Sort of. What the partying hippies and counterculturalists tend to forget about Hofmann is that he saw LSD not as a party drug but as a way to "develop a new awareness of reality" which "could become the basis of a spirituality that's not founded on the dogmatics of existing religions, but on insights into a higher and profounder sense," meaning the God he felt in his young age.

In his book, "LSD: My Problem Child," Hofmann well illustrates his problems with said offspring when describing his meeting with "LSD apostle" Timothy Leary:

I voiced my regret that the investigations with LSD and psilocybin at Harvard University, which had begun promisingly, had degenerated to such an extent that their continuance in an academic milieu became impossible.

My most serious remonstrance to Leary, however, concerned the propagation of LSD use among juveniles. Leary did not attempt to refute my opinions about the particular dangers of LSD for youth. He maintained, however, that I was unjustified in reproaching him for the seduction of immature persons to drug consumption, because teenagers in the United States, with regard to information and life experience, were comparable to adult Europeans. ...
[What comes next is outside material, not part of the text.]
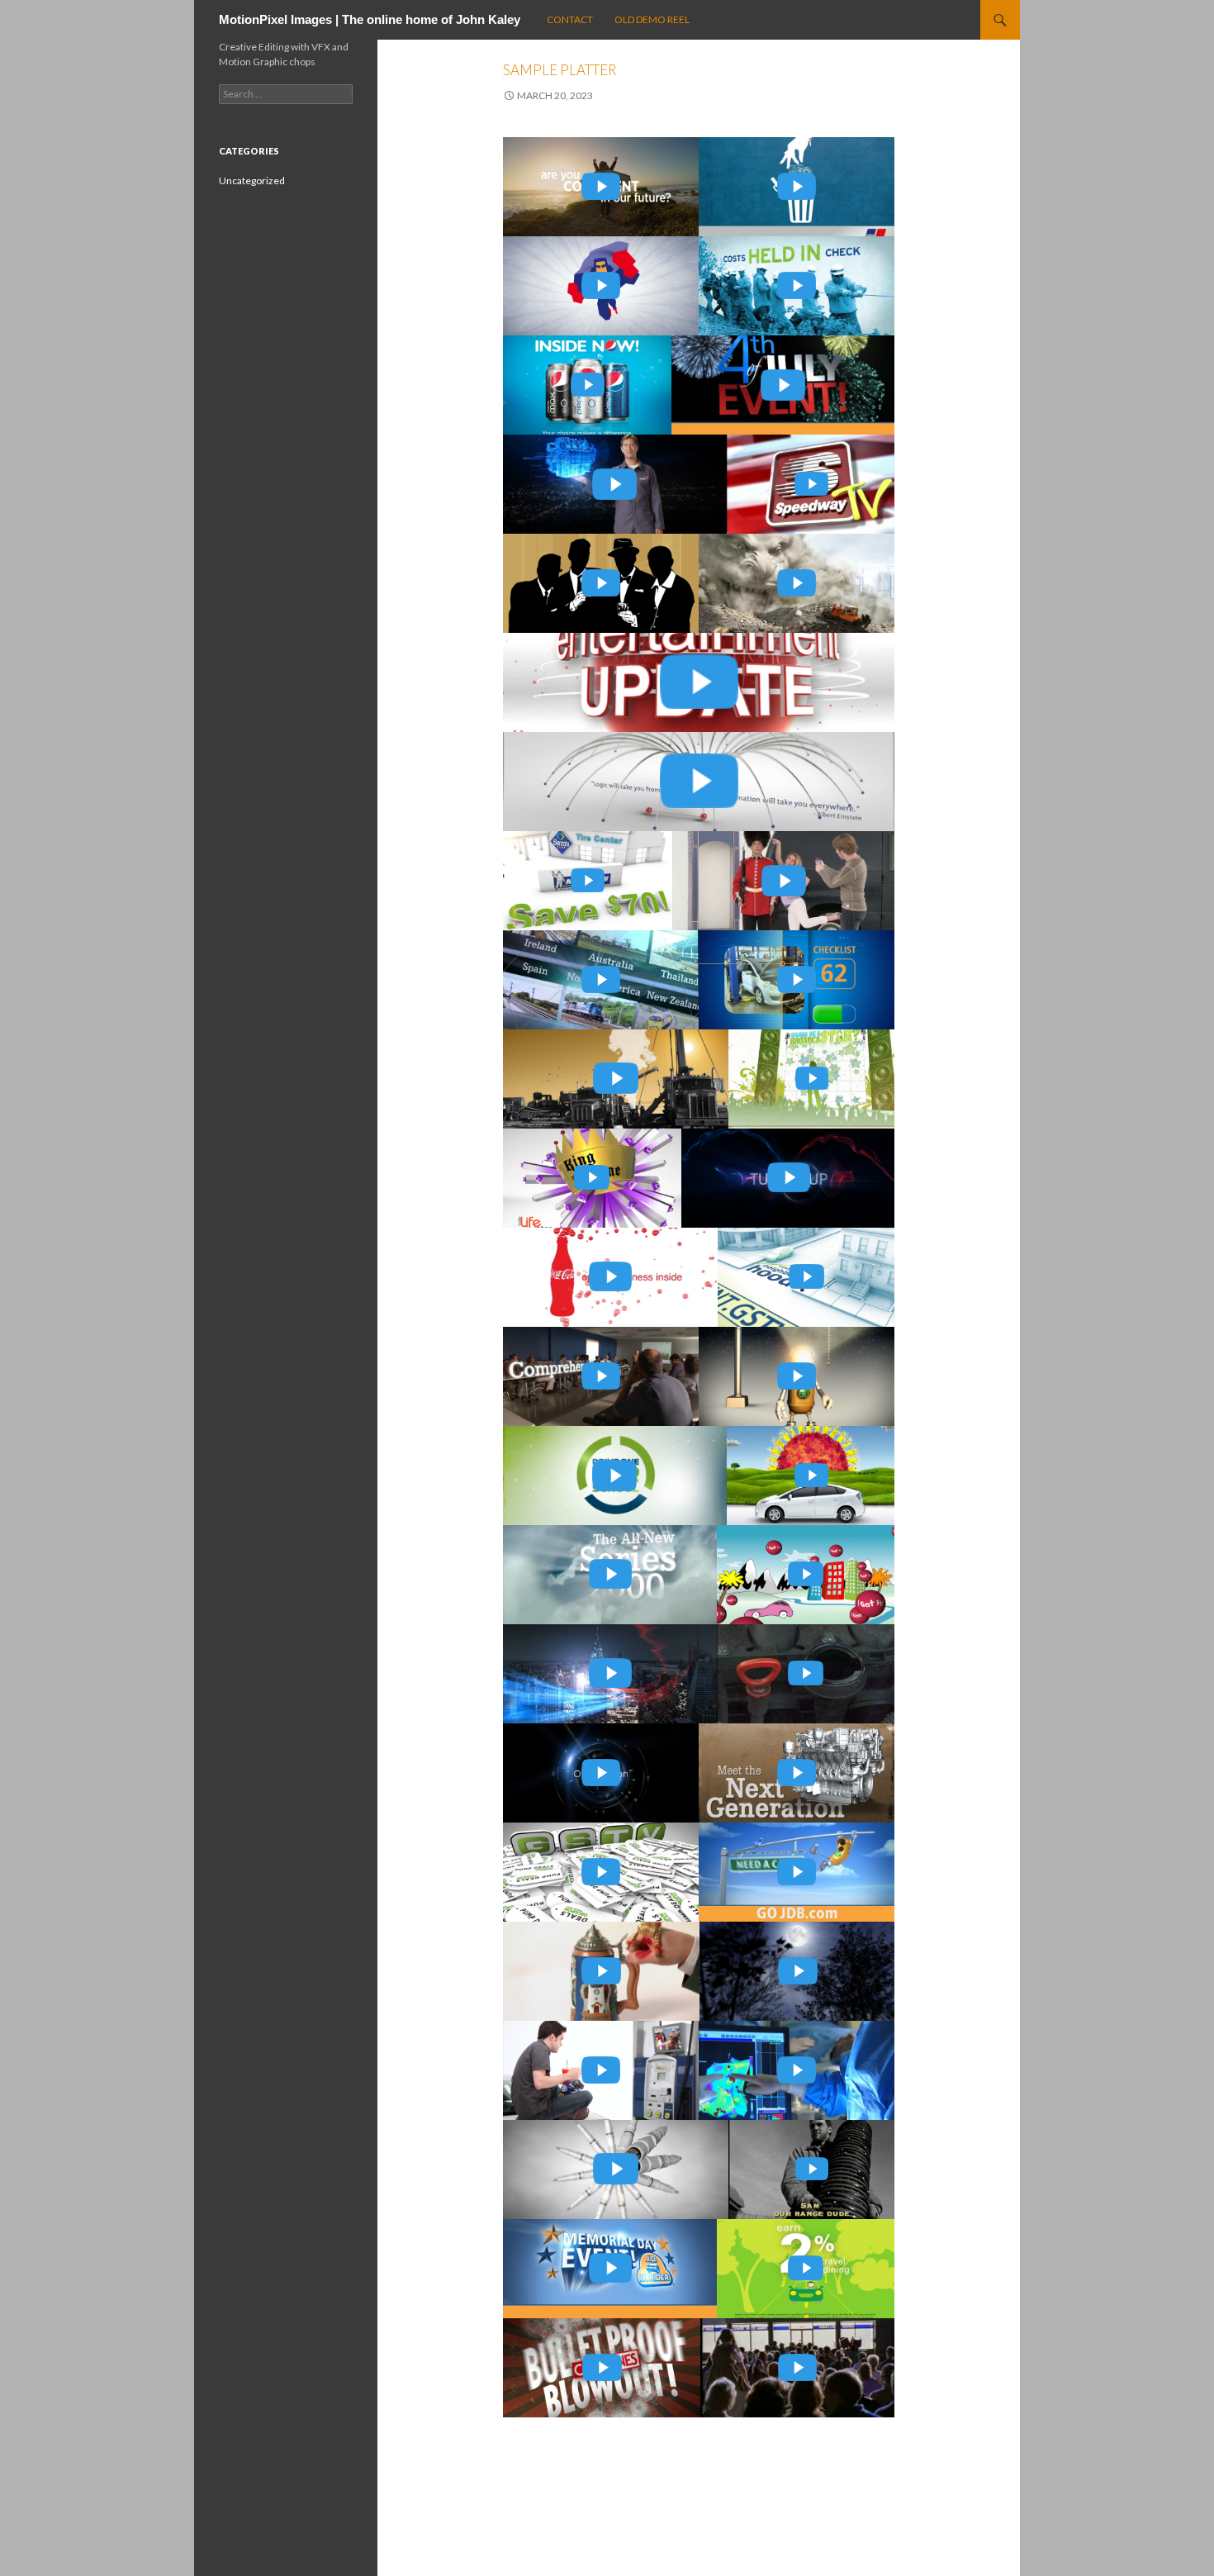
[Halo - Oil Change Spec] (806, 1673)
In this conversation, I further objected to the great publicity that Leary sought for his LSD and psilocybin investigations ... Emphasis was thereby placed on publicity rather than on objective information. Leary defended this publicity program because he felt it had been his fateful historic role to make LSD known worldwide. The overwhelmingly positive effects of such dissemination, above all among America's younger generation, would make any trifling injuries, any regrettable accidents as a result of improper use of LSD, unimportant in comparison, a small price to pay.

"LSD: My Problem Child" can be read in full here. The New York Times obituary can be found here.

R.I.P., Dr. Hofmann. Hope your trip was a good one.